The league’s commissioner, George Kliavkoff, reportedly presented a deal to the nine remaining members on Aug. 1 that left their leaders dissatisfied with the per-school revenue generated by the plan, which leaned heavily on streaming on Apple TV+.
According to reporting from ESPN, The Athletic and Sports Illustrated, among others, officials of the Pac-12 believed up until Thursday night that they had done enough to keep the league’s members together.
But Friday, Washington and Oregon announced that they were leaving for the Big Ten, and Arizona, Arizona State and Utah bolted for the Big 12.
As was true of most of the episodes of conference shuffling in big-time athletics over the last two decades, the latest round laid bare how university leaders are prioritizing the financial stability of their sports programs over long-standing traditions and relationships—and the resentment that emerges as a result.
“We are disappointed with the decisions by some of our Pac-12 peers,” Washington State president Kirk Schulz and the university’s athletics director, Pat Chun, said in tersely worded statement on X (formerly Twitter).
The hard feelings were more evident elsewhere.
“The great history and tradition of this conference has been severely damaged,” Scott Barnes, athletics director at Oregon State, told The Oregonian. “The best interest of the student athlete hasn’t been served. Traveling to the Eastern seaboard multiple times a year is not in the best interest of student-athletes."
And numerous athletes took to social media to express their concerns about what is likely to be significantly expanded travel demands in the Big 12, whose 16 members in 2024 will extend from Arizona to Florida, and the Big Ten, whose 18 members in 2024 will spread from California to New Jersey.
In comments at a news conference Saturday, Washington’s president, Ana Maria Cauce, sought to play down the suggestion that the university’s decision was all about the money, as many critics argued.
“I want to be clear: This was not just about dollars and cents,” she said. “This was about national visibility for our players—being on linear TV so they could be seen, so they could have the national exposure.
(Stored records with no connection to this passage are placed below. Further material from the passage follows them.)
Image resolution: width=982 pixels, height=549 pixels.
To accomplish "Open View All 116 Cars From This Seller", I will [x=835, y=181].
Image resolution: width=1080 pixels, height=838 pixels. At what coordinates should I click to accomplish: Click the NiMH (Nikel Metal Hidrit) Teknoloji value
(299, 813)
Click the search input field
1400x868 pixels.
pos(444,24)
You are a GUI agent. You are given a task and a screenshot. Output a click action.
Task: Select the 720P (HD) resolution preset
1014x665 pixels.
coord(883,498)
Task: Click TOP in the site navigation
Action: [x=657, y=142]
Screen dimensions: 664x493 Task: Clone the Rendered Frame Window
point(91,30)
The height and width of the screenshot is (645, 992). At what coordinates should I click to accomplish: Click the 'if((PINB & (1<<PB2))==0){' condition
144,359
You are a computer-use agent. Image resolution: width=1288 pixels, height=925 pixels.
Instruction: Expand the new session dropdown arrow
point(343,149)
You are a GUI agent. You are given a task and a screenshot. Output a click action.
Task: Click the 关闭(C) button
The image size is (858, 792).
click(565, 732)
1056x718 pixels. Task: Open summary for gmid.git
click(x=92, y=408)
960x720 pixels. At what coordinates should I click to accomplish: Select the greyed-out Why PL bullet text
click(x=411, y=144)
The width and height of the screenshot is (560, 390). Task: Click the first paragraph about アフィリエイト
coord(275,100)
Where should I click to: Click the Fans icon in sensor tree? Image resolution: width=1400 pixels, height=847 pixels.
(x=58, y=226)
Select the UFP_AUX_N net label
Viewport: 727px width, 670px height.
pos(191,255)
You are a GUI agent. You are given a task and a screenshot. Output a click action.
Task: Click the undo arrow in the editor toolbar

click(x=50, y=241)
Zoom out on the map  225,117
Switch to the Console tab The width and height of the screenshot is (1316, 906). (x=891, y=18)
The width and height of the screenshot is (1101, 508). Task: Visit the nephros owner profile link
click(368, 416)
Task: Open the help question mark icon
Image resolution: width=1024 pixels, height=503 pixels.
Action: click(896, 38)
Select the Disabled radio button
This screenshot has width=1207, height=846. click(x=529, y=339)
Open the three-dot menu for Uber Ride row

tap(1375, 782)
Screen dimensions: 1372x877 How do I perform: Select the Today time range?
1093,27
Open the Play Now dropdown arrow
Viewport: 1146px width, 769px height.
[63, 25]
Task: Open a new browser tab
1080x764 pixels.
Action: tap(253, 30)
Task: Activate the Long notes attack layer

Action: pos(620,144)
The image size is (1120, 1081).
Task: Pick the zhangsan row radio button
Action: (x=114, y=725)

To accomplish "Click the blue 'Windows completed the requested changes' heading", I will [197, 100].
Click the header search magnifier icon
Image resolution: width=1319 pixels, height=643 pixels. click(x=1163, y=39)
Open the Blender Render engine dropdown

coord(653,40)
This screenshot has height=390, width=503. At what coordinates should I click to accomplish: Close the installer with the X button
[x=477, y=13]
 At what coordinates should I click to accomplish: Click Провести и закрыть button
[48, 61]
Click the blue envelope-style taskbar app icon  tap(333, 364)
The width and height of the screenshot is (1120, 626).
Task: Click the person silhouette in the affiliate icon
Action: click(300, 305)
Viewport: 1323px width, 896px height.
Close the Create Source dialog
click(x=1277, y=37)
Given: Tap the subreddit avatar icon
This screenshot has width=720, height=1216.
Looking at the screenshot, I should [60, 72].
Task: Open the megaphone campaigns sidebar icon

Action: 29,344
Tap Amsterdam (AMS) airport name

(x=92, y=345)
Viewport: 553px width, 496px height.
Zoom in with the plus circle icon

It was about stability … It was about having a future that we could count on and build towards.”
In his own news conference Saturday, Arizona State president Michael Crow said he and the university’s other officials were attracted to what he called a “technological 23rd century Star Trek thing with really unbelievable capability” in the deal Apple offered the Pac-12. But when Washington and Oregon failed to show for a 7 a.m. call of the league’s presidents on Friday morning, he said, it became clear that “the conference was no longer viable.”
“We were the stalwarts fighting for the Pac-12 until the last ditch,” Crow said, a tinge of resentment in his voice.
Many questions remain unanswered, with the most pressing facing the four remaining members of the Pac-12 conference. Will either the Atlantic Coast or Southeastern Conferences seek to add members to keep pace with the Big 12 and the Big Ten?
More broadly, enormous uncertainty surrounds the future of the National Collegiate Athletic Association and its new leader, former Massachusetts governor Charlie Baker, who announced a new agenda for the organization just days before the latest conference turmoil.
Observers have wondered before whether as more power rests in the hands of fewer conferences and institutions—numbers that may have shrunk in recent days—they will have less and less incentive to remain as part of the larger association, which requires them to share revenues from men’s basketball with hundreds of other colleges and imposes restrictions on how they can allocate their resources.
Congress looms as ever, threatening to intervene in various ways to govern how the NCAA and its member institutions can and can’t restrict the ability of athletes to profit from their names, images and likenesses (NIL), among other things.
More instability is likely in the weeks and months ahead.